“This account of being raised by sixties radicals may be the best argument for the left since Marx.” —The New Yorker
In 1969, Lisa Michaels’s father was sentenced to two years in prison for his part in an antiwar protest. Lisa was three years old and had recently been captured in Life magazine carrying a Vietcong flag at an antiwar rally. Her parents divorced, and she spent the early seventies touring the country with her mother and stepfather in a customized mail truck-complete with oriental rugs, fold-down beds, and a woodstove-until they settled in a small northern California town to grow vegetables.

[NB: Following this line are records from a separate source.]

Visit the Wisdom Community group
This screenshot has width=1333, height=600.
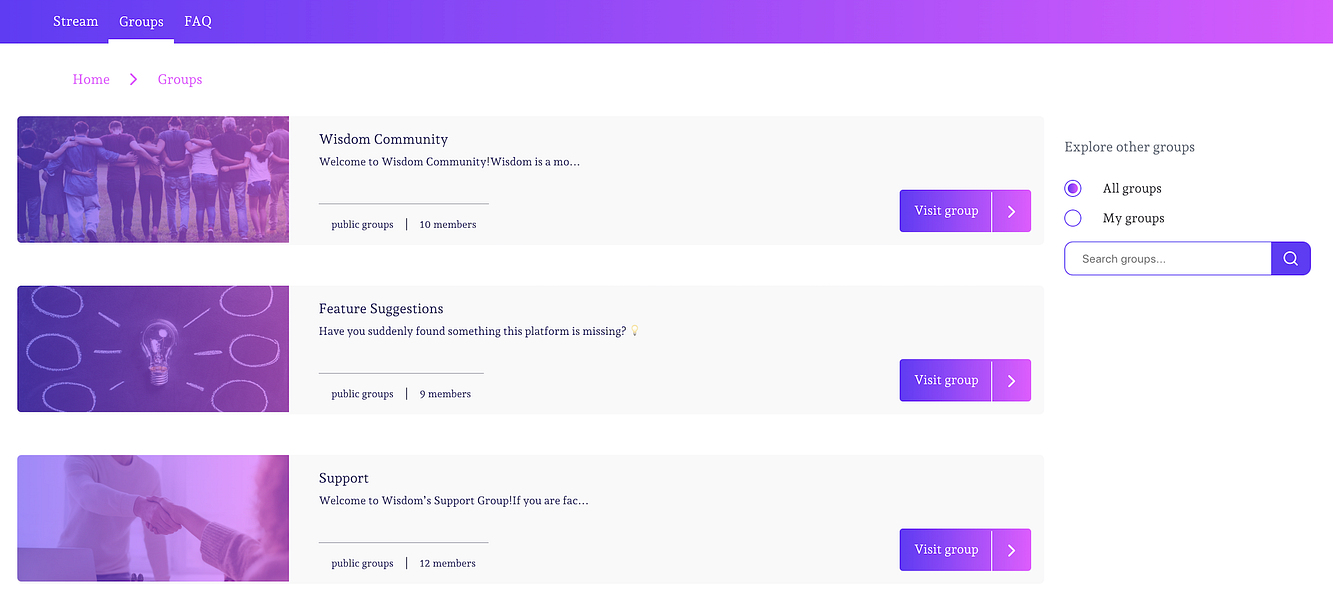(946, 211)
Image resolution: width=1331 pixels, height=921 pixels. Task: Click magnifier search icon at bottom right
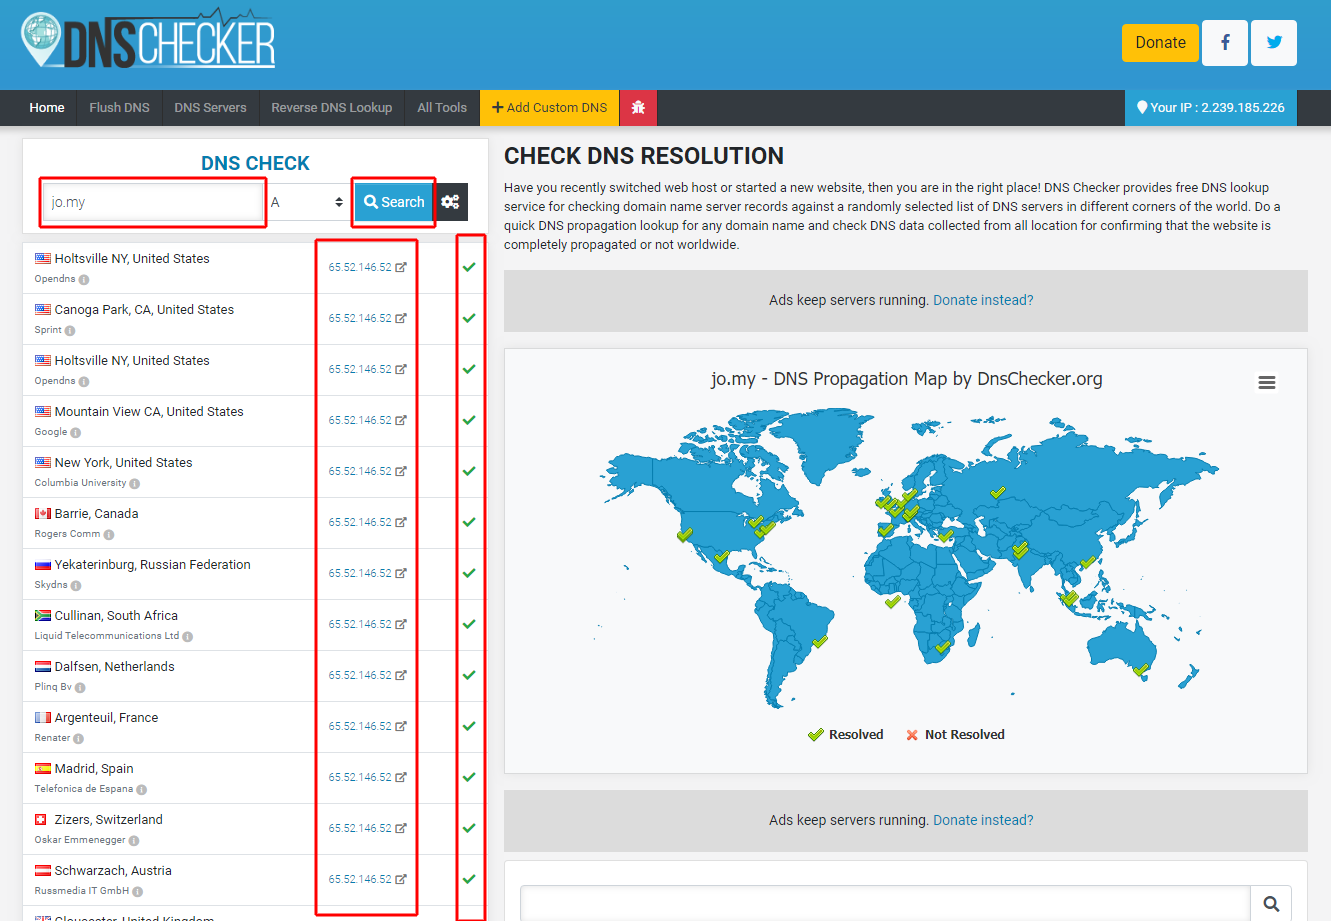pyautogui.click(x=1271, y=904)
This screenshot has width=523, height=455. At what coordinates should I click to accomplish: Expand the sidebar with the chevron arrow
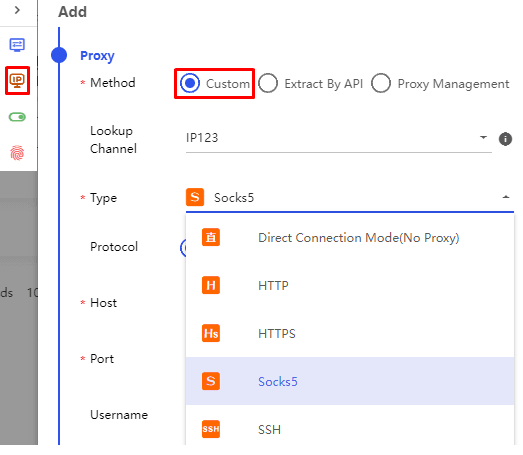[17, 10]
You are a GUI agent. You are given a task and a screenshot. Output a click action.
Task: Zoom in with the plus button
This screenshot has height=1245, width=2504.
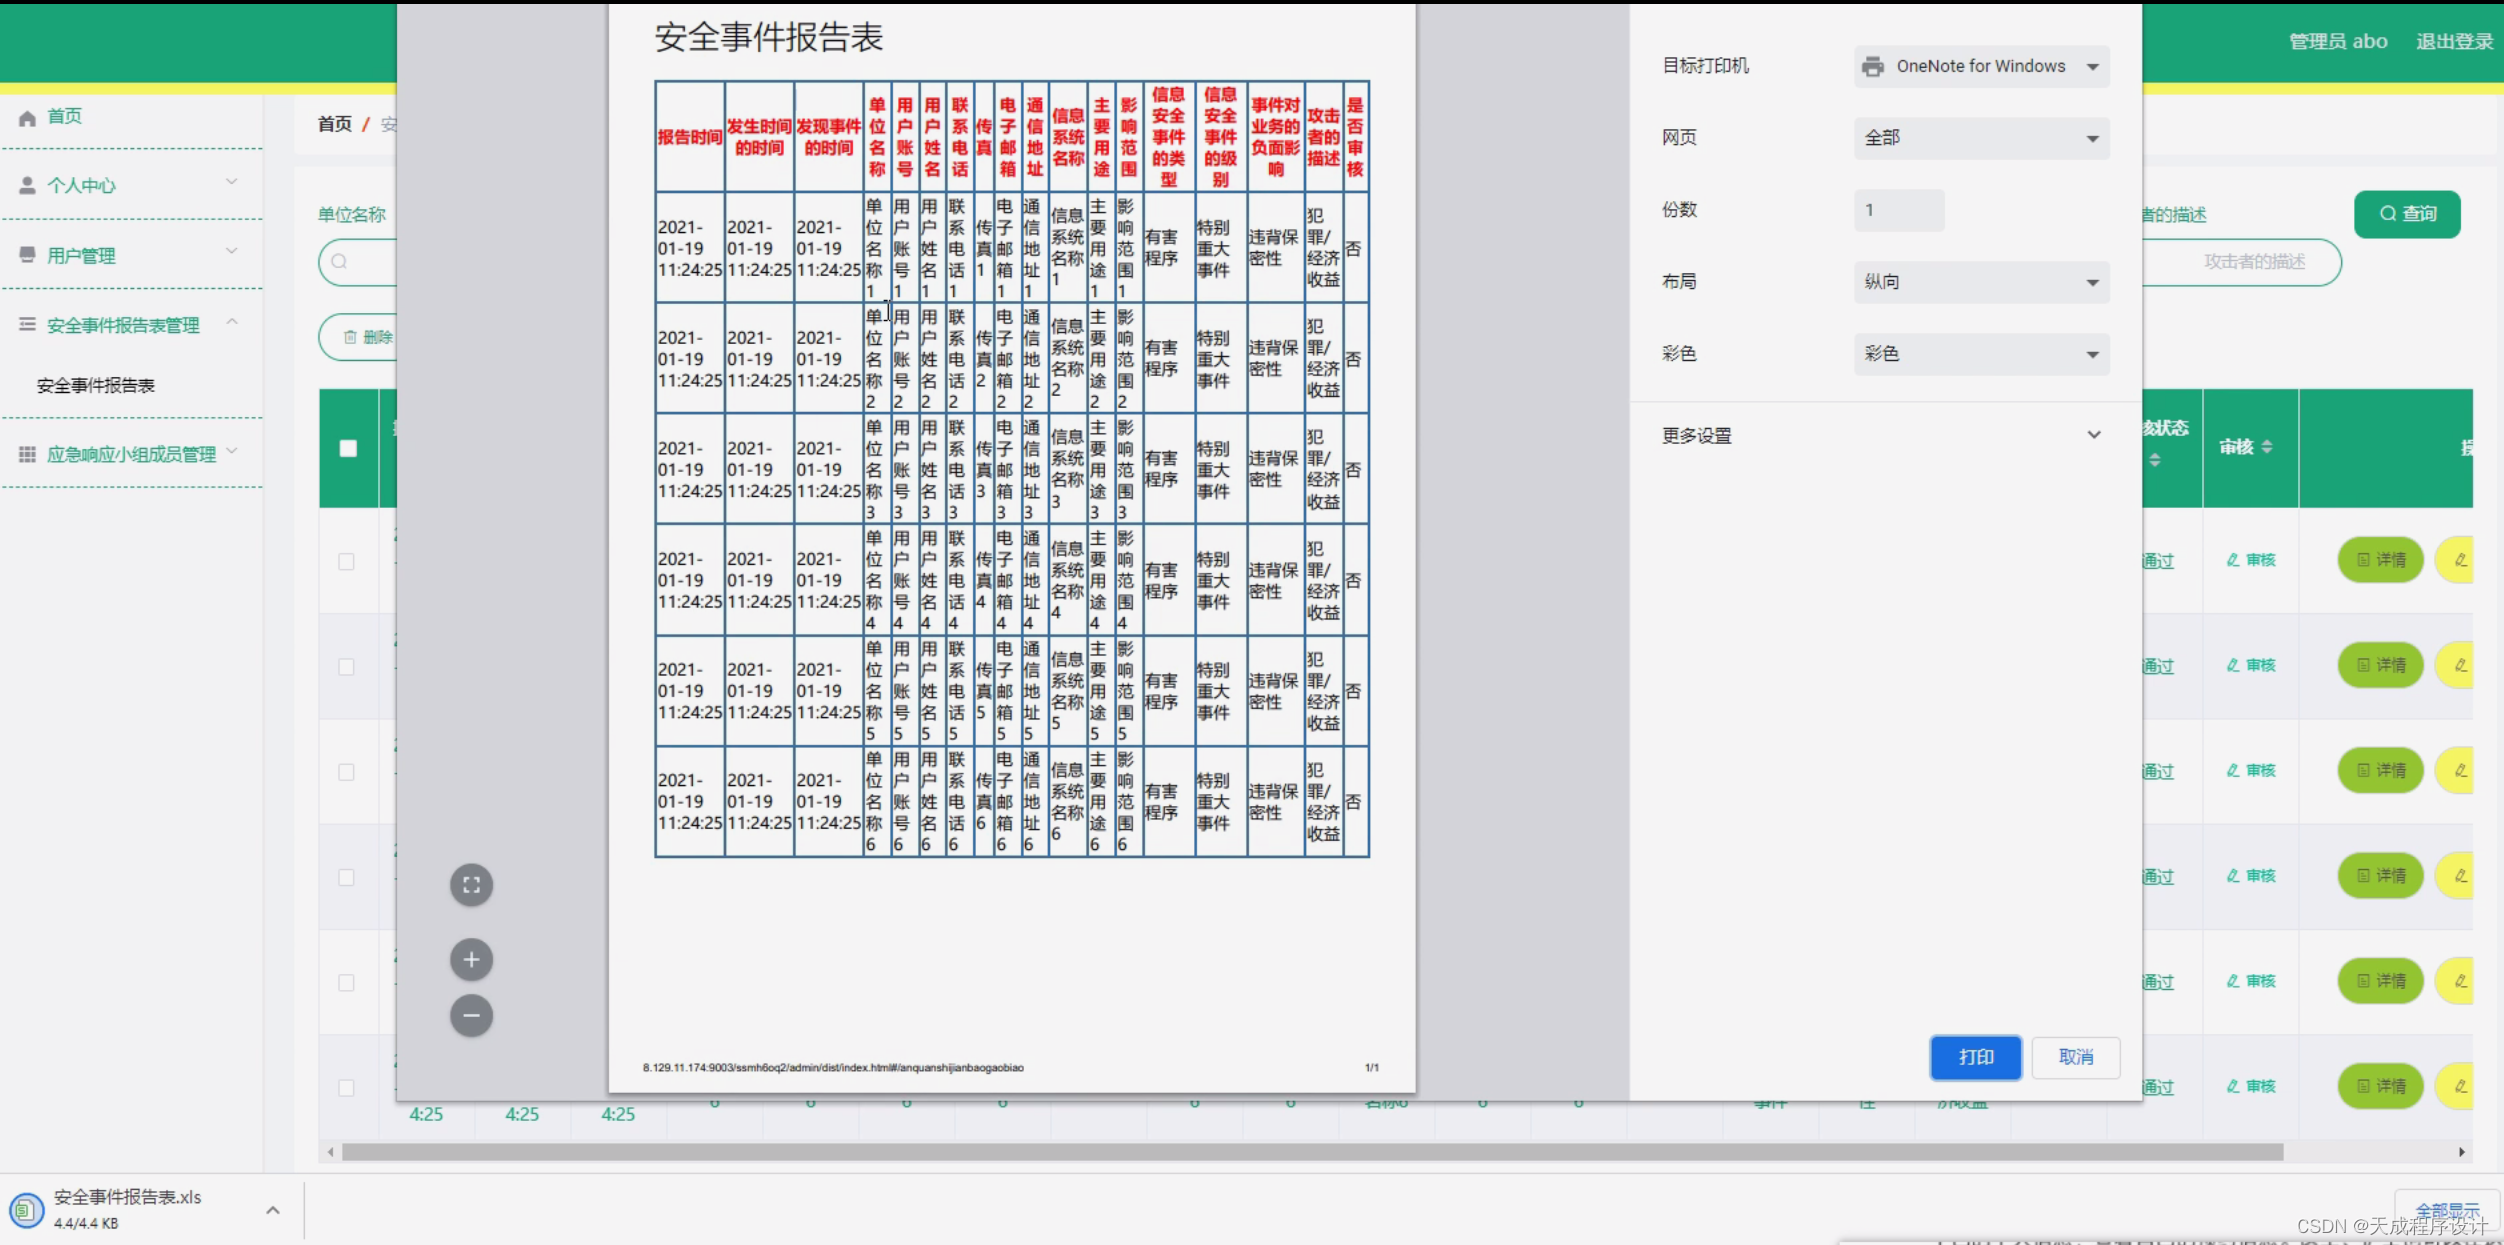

Split: A Counterculture Childhood offer a child’s-eye view of the counterculture and protest movements. Michaels writes clearly about the pressures and freedoms of her childhood: about outhouses, communes, and demonstrations, and about consecrating her father and stepmother’s marriage by reading from the Quotations of Chairman Mao Tse-tung. She also looks at what came after, for her parents and herself, as the wild days of the seventies gave way to the Reagan era. Split highlights the effects of such contemporary domestic staples as divorce, when a child is “split” between two very different families. An award-winning poet, Michaels doesn’t offer pat conclusions about this complicated era; instead, she paints a clear-eyed, insightful picture of the way her upbringing shaped her, and of how the legacy of the sixties played out in one remarkable family.